After Earthquake, Olympics, 15-Yr-Old Has Asian Games in Context
The youngest athlete at the Rio Olympics, Gaurika Singh captivated people with her story of earthquake survival.
Gaurika Singh was thrust into the international spotlight as the youngest athlete at the Olympics in Rio de Janeiro, where she captivated people with her story of earthquake survival.
She's still only 15 but at the Asian Games, where's she competing in swimming this week, she feels almost like a veteran.
Singh is not even the youngest member of the Nepal swimming team in Jakarta, as she's two months older than teammate Tisa Shakya. And there are competitors on other national teams who haven't even reached their teens – the youngest at the games being 9-year-old Indonesian skateboarder Aliqqa Novvery.
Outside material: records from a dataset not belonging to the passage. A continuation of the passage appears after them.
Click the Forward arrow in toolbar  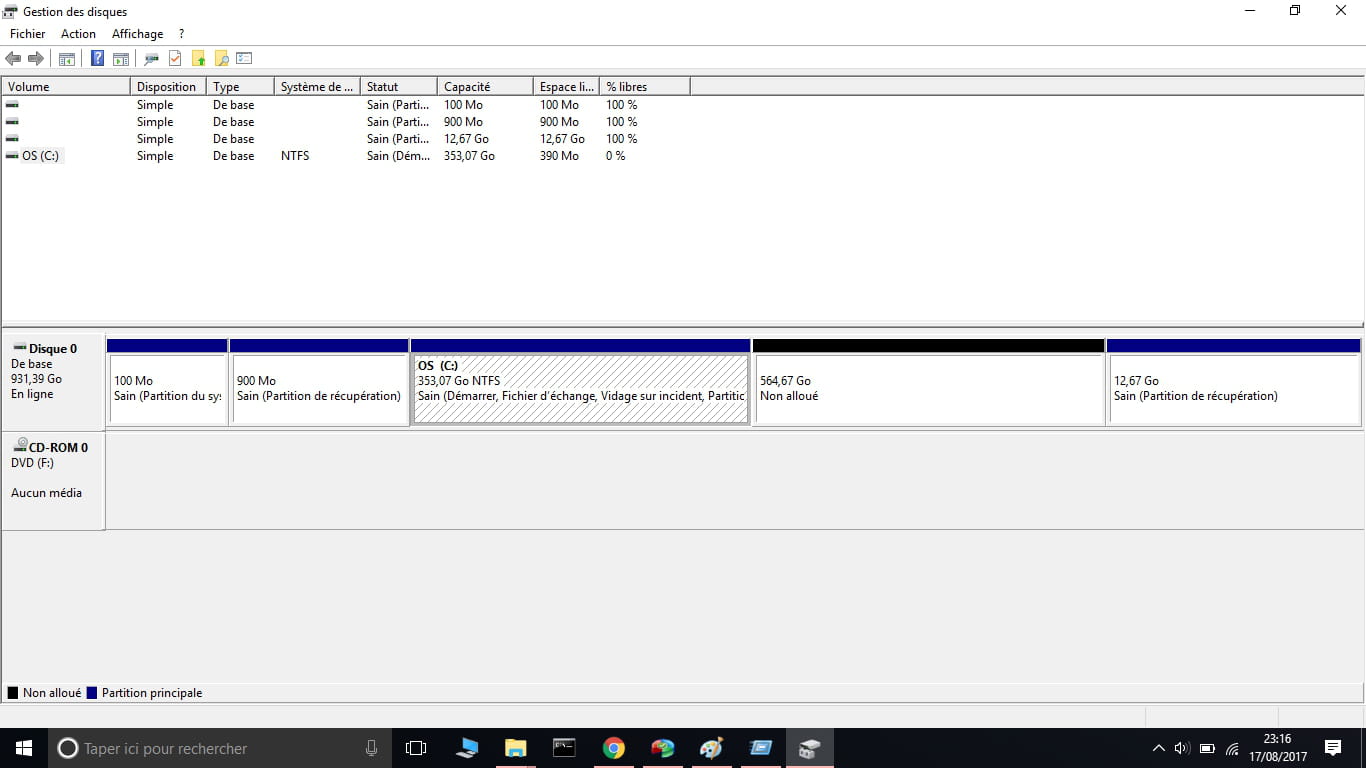point(36,59)
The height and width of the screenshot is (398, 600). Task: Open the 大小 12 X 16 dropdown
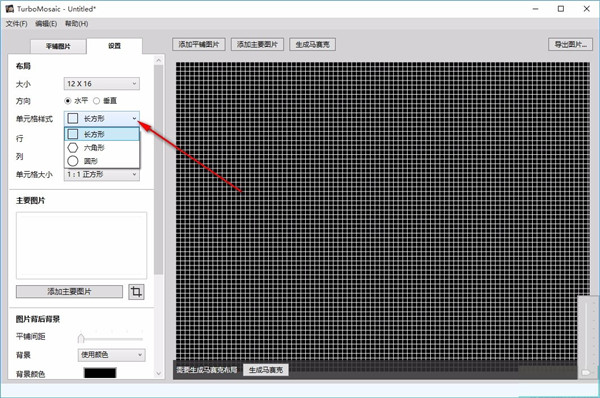click(x=102, y=84)
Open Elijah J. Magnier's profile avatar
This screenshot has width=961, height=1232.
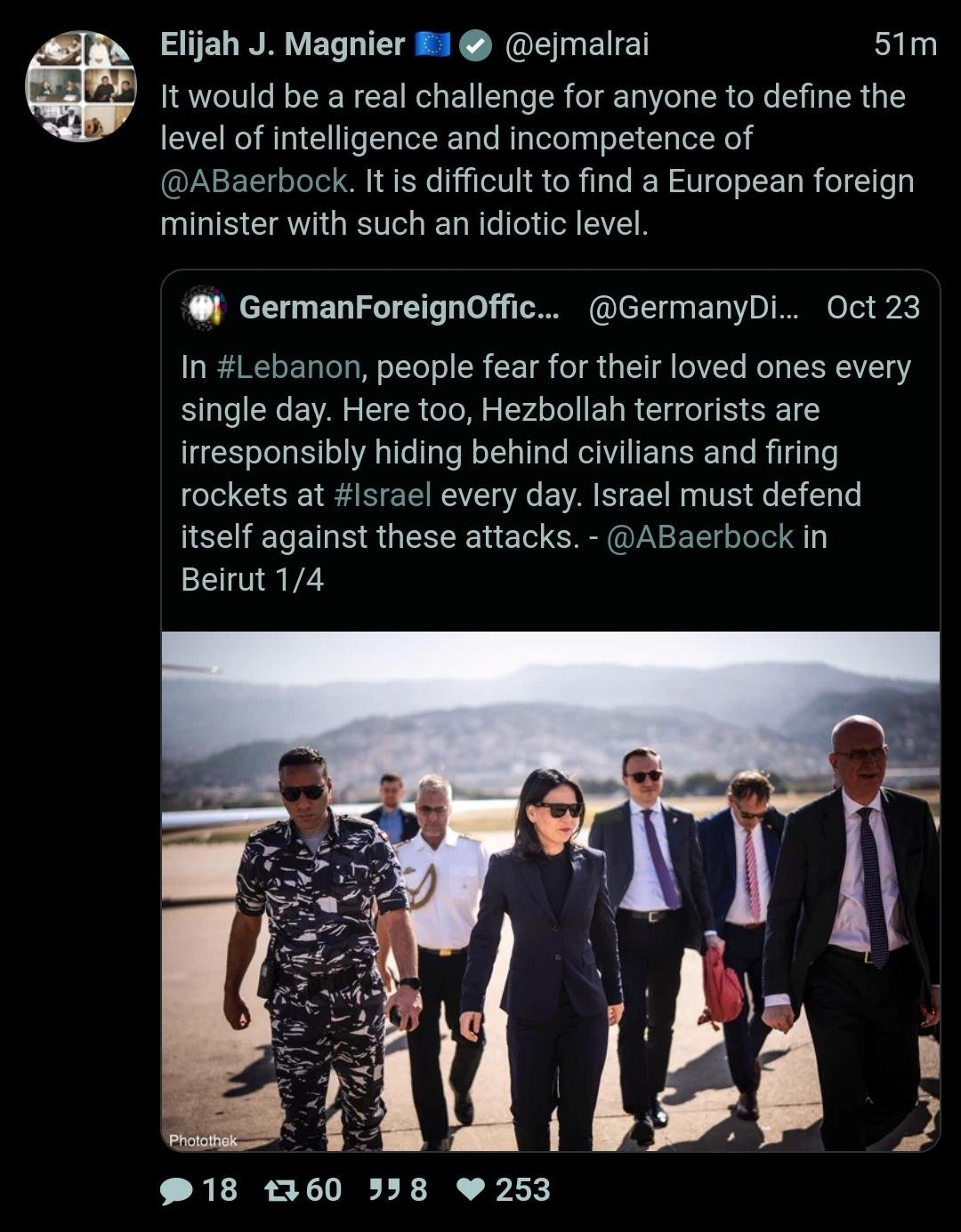click(81, 85)
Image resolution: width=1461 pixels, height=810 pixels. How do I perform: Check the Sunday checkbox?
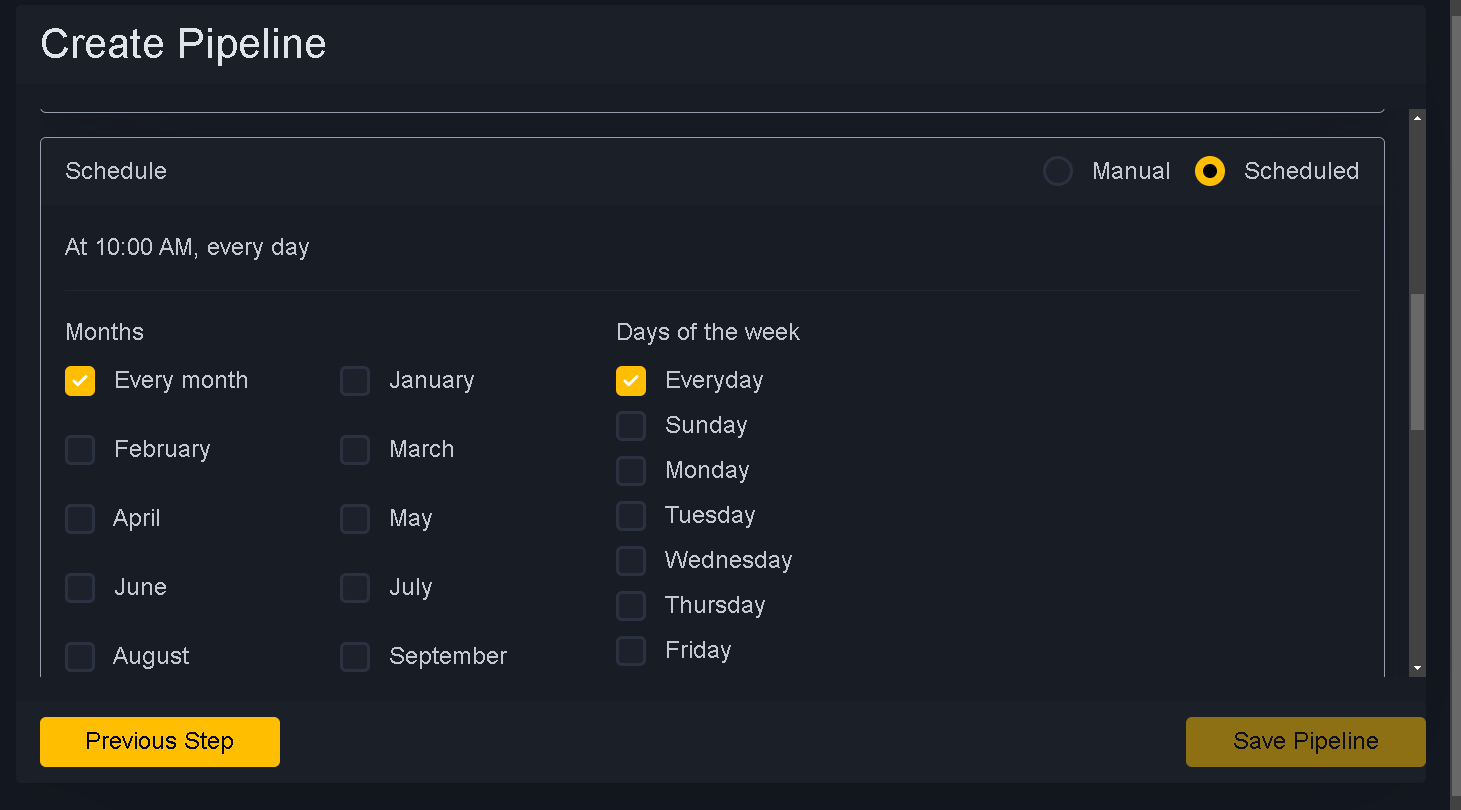(631, 426)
I’m happy not to be the youngest this time because it kind of helps. There’s less spotlight so you can focus on just swimming.Gaurika Singh
"There was a lot of media attention," she added, recalling the Olympics in 2016 when she was aged 13. "It was fun but it was tiring."
Still, in context, it was nothing compared with her experience of the April 2015 earthquake that killed 9,000 people and damaged nearly 1 million houses and structures in Nepal.
She was preparing for the national championships in Kathmandu when the massive quake struck.
Singh was in a five-story office block at the time and took shelter under a desk. Luckily, the building she was in didn't collapse.
"It was very scary," she said. "My mum was with me but it was terrifying."
She may just be a teenager but she's packed a lot into her years and that experience helped shape her view of the world.
When she’s done with swimming, she hopes to work for the United Nations.
For now, though, she's focused on competing.
There were only two Olympic-size swimming pools in Nepal before the 2015 quake and one of those was ruined and hasn't been rebuilt. The one remaining pool is outdoors, which means it freezes over in winter.
So Singh is the only member of the Nepal swimming team at the Asian Games who gets to swim all year round because she moved to Britain with her parents, who are doctors, when she was two.
She goes back to the Himalayas every summer to train with the national squad but practices at her base in England the rest of the time.
"I just love representing Nepal. It's a great honor," Singh said. "This is the first international meet after Rio so it's just fun getting back to all of this."